Sensitivity analysis on vector points and model's performance
In regard to the calibration period, it is observed that all the GA – XX points methods, with XX ranging from 5 to 13, achieve outputs of high accuracy, as both the R2 and NSE consistently exceeding 0.986 and 0.984, respectively (Figure 8(a)). It can be noted that after the GA – 9 points method, the outputs are stabilized around the same high values, with the fluctuations observed from the GA – 5 points method to the GA – 8 points method being negligible, as they pertain to the third decimal place of the figures. Similar results of high accuracy are also obtained for the validation period, Figure 8(b), where the R2 consistently exceeds 0.7, except for the GA – 6 points method, and is getting stable to values greater than 0.8 when the number of utilized vector points increases. NSE values also demonstrate the relatively good correlation (>0.6) of observed and simulated discharges when 9 or more vector points are used to force the simulation. Finally, both during the calibration period, Figure 8(a), and the validation period, Figure 8(b), the RMSE, which served as the objective function of the GA, was approximately 0.0027 and 0.019 m3/s, respectively, demonstrating the successful minimization of the objective function. The weights generated for each utilized vector points method, i.e. GA – XX point method, along with the resulting simulation outputs are given in the Supplementary Appendix.

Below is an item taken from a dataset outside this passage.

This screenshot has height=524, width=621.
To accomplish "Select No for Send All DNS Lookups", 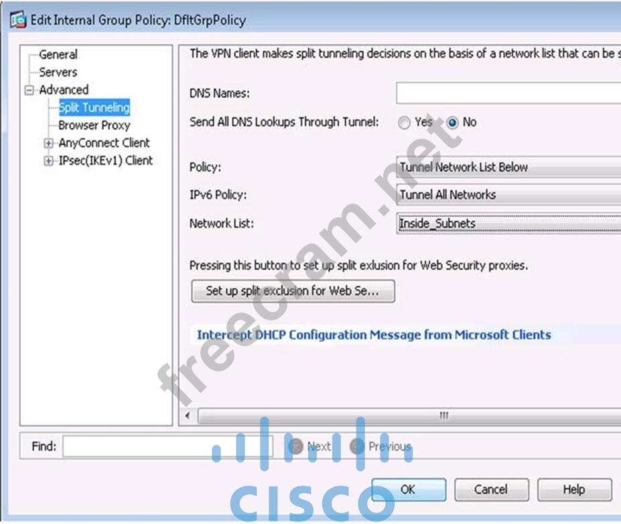I will [452, 122].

In terms of computational resources, all simulations were conducted on a workstation with an i7 processor clocked at 2.8 GHz and 16 GB of memory. The required time for both the GA to successfully create distinct polygons adhering to the generation rules and overcoming penalties, as well as for executing the hydrologic simulations and generating results matrices with corresponding statistical measures, varied across methods (between 12 and 14 h per method).
DISCUSSION
Geometric deterministic approaches for analyzing the spatial distribution of rainfall data, which are used to trigger rainfall-runoff models, are commonly employed in hydrological simulation processes. These methods often involve gauge weight techniques like Thiessen polygons, which are routinely applied by various scholars, as exemplified in the introduction. The literature also demonstrates that GAs can be utilized to optimize techniques and numerical models dedicated to rainfall distribution (e.g. Bărbulescu et al. 2021), although their applicability remains somewhat limited. In the current research, GAs are used to determine rainfall spatial distribution geometries that optimize the performance of the HEC-HMS hydrological model by comparing the simulated runoffs with the observed ones. The optimization is based on runoff information rather than the a-prior rainfall's distribution optimization, which is typically conducted by selecting a method that responds better to independent rainfall gauges (Cheng et al. 2017; Lazoglou et al. 2019). The proposed methodology, along with the produced outputs, is considered the innovation of the research. The coupling of GAs with interpolation techniques for rainfall allocation and hydrological optimization is a contemporary theme that has been limitedly explored. Additionally, the produced outputs highlight that there are multiple distinct areal combinations that yield results the same as or even better than those obtained from the Thiessen polygon method.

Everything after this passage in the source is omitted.